**WHAT TO WORK ON**
Pictures stay out of the copy. Transcribe exactly the lines from the line with "Task: Open the CURRENCY_DISPLAY dropdown" through the final line of the records.

**RECORDS TO PROCESS**
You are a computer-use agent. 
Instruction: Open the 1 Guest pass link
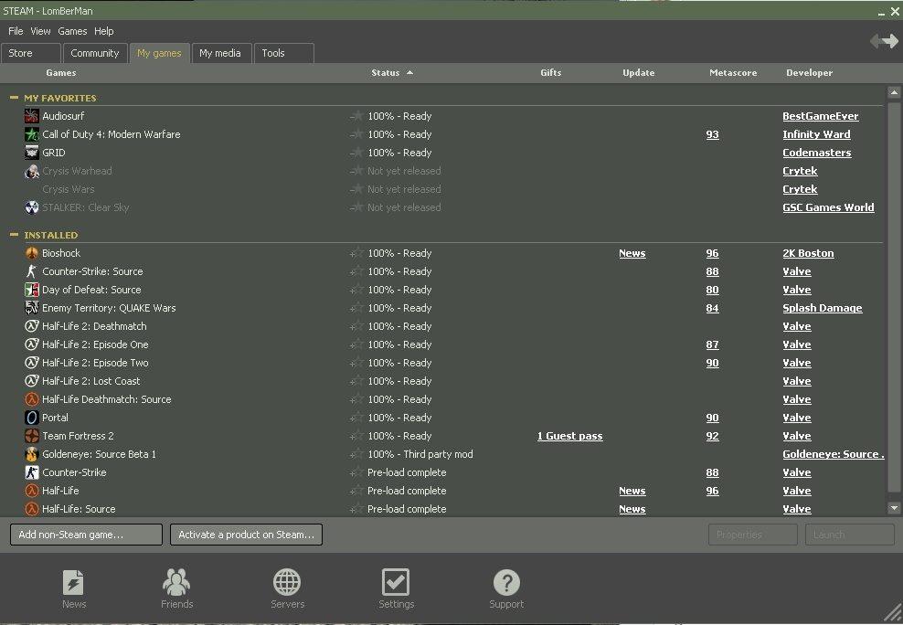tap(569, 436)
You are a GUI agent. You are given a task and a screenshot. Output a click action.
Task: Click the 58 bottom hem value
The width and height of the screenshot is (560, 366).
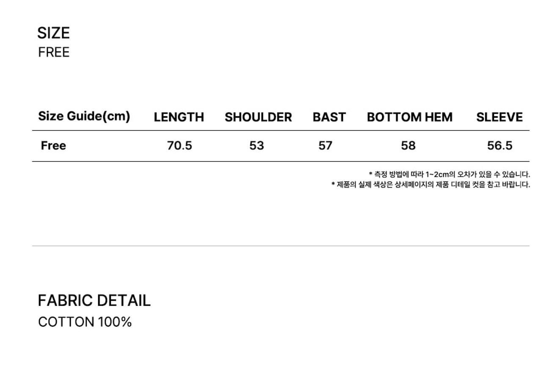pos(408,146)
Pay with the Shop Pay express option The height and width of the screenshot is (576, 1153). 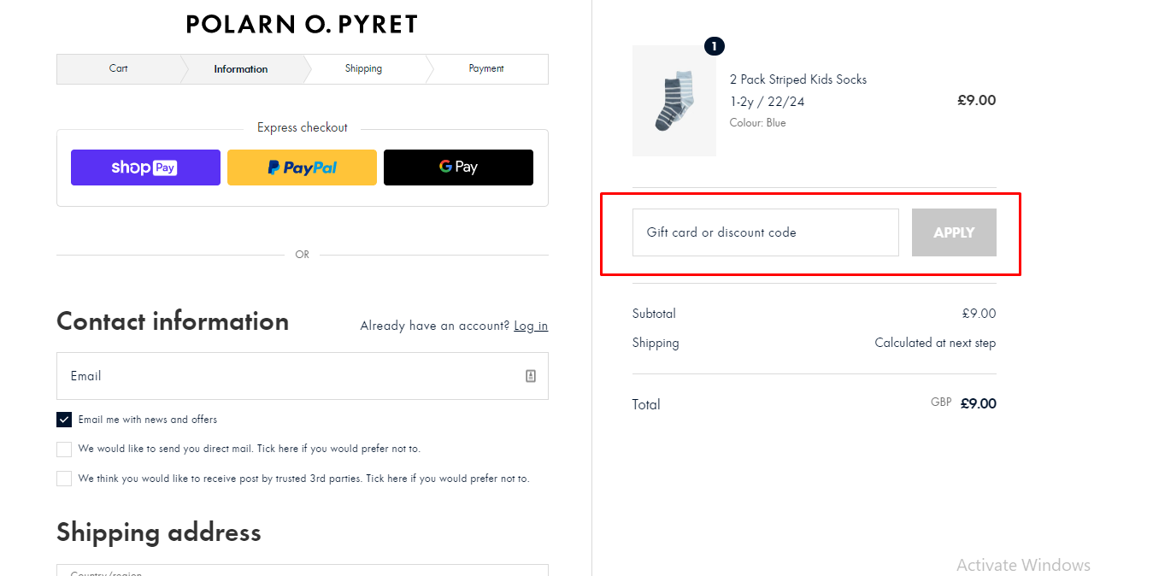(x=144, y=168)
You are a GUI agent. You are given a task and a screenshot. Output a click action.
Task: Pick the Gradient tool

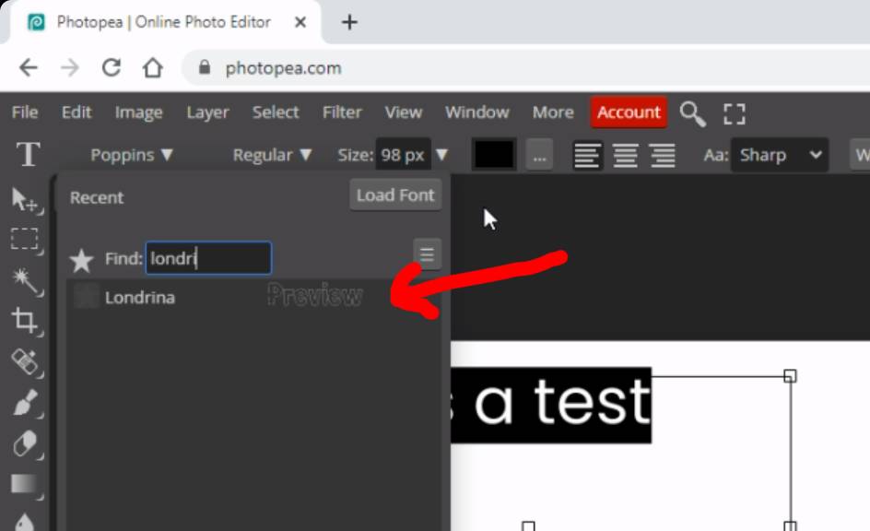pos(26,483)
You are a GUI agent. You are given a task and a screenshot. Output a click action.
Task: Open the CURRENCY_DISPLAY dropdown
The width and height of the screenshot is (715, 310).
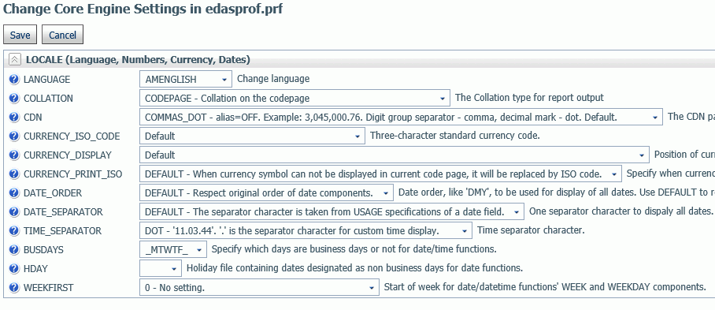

**FINISHED EXERCISE**
Task: Open the CURRENCY_DISPLAY dropdown
The width and height of the screenshot is (715, 310).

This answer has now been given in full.